Although supply issues appear to be easing and prices are stabilizing, he anticipates expenses to remain high because so many individuals left the shipping industry during the epidemic. “Prior to COVID, an average container coming from Asia would cost around $4,000.” “That identical container now costs around $18,000,” he added.

According to CEO Lynne Telford of the Care and Share Food Bank for Southern Colorado in Colorado Springs, the cost of a truckload of peanut butter—40,000 pounds (18,100 kilograms) has risen by 80% from June 2019 to $51,000 in August. Macaroni and cheese is up 19% from a year ago, while the wholesale price of ground beef has risen 5% in three months. To make up for dwindling donations, they’re spending more money on food, and there’s less to select from.

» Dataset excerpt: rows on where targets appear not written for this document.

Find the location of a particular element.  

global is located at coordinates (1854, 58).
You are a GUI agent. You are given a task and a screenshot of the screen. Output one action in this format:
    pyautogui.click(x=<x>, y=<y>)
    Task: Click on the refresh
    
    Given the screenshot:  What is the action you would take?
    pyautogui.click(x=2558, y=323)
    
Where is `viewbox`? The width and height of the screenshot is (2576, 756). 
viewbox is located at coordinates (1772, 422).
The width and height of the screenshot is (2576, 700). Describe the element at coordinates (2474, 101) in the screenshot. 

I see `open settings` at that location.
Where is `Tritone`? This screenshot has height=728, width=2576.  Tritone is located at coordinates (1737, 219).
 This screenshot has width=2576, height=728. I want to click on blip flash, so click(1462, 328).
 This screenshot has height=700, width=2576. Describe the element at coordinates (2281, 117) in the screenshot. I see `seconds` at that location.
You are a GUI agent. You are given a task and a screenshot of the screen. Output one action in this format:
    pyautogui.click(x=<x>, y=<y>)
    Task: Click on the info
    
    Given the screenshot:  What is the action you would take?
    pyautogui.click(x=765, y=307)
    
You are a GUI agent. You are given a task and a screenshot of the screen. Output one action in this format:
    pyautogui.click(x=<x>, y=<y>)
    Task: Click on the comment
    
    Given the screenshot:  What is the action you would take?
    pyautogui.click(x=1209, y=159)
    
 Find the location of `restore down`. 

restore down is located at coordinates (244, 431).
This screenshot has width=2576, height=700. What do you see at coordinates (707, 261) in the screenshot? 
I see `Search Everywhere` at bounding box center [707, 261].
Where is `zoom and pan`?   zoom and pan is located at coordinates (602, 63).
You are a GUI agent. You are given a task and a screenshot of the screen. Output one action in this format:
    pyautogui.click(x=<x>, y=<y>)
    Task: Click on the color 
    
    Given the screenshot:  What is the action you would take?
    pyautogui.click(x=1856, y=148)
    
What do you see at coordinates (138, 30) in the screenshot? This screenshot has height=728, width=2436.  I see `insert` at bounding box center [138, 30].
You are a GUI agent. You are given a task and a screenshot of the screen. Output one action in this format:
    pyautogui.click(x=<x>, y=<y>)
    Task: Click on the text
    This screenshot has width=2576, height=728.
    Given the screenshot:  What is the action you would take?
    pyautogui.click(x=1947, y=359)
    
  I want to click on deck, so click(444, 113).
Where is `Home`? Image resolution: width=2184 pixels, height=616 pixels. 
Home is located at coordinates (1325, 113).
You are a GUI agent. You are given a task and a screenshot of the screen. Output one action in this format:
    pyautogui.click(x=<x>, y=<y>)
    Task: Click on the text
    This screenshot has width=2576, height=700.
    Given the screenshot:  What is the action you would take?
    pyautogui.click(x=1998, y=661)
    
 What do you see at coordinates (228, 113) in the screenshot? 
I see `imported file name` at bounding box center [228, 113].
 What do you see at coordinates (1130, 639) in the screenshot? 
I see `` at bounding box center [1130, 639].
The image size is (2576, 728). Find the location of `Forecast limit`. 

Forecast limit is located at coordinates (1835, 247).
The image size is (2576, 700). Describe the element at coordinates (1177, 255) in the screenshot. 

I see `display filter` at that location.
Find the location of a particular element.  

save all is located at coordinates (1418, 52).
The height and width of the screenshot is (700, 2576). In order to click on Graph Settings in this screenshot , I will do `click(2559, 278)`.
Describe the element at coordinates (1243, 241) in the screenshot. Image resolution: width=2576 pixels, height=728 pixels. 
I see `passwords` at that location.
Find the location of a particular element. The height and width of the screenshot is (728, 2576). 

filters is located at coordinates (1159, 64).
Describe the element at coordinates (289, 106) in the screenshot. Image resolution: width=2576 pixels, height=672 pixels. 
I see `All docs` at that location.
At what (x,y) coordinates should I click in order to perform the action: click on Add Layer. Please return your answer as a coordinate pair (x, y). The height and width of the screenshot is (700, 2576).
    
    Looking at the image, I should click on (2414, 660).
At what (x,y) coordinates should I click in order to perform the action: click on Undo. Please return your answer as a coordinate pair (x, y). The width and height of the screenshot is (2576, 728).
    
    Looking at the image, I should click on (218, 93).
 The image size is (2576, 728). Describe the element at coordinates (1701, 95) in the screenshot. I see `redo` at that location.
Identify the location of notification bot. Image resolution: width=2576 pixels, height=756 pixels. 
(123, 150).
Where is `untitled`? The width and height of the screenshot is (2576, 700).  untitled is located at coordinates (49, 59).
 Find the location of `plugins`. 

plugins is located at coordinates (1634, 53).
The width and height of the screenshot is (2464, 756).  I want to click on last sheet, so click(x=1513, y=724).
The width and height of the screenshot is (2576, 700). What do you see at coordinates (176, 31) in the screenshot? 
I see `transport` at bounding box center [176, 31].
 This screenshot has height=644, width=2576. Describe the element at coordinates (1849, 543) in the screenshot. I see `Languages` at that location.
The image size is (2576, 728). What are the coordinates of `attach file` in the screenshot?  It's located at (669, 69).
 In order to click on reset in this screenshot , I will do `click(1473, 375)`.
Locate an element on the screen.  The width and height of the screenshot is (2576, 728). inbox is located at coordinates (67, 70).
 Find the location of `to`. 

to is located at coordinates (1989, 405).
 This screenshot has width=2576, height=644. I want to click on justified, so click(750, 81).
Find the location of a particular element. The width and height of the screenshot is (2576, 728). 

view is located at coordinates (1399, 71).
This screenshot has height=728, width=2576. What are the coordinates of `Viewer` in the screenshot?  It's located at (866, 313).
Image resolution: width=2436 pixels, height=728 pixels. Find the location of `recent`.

She is concerned about the forthcoming holidays. For starters, the cost of a frozen turkey gift has risen from $10 to $15 per bird.

“The other issue is that we don’t have enough holiday food, like as stuffing and cranberry sauce.” So we’re having to supplement with different types of food, which makes us unhappy,” said Telford, whose food bank served over 200,000 people last year and distributed 25 million pounds (11.3 million kilograms) of food.

Cases of canned cranberry and cartons of mashed potatoes are among the things packed at Alameda County Community Food Bank’s enlarged warehouse, which claims it is ready for Thanksgiving. Wilken Louie, the director of food resources, purchased eight truckloads of frozen 5-pound chickens — more than 60,000 birds — to give out for free, as well as half-turkeys at cost.

Martha Hasal is grateful for this.

“It’s going to be a costly Thanksgiving; turkey won’t be as expensive as it used to be,” Hasal remarked as she prepared cauliflower and onions on behalf of the Bay Area American Indian Council. “And there will be no turkey.” So it’s a good thing they’re handing away chicken.”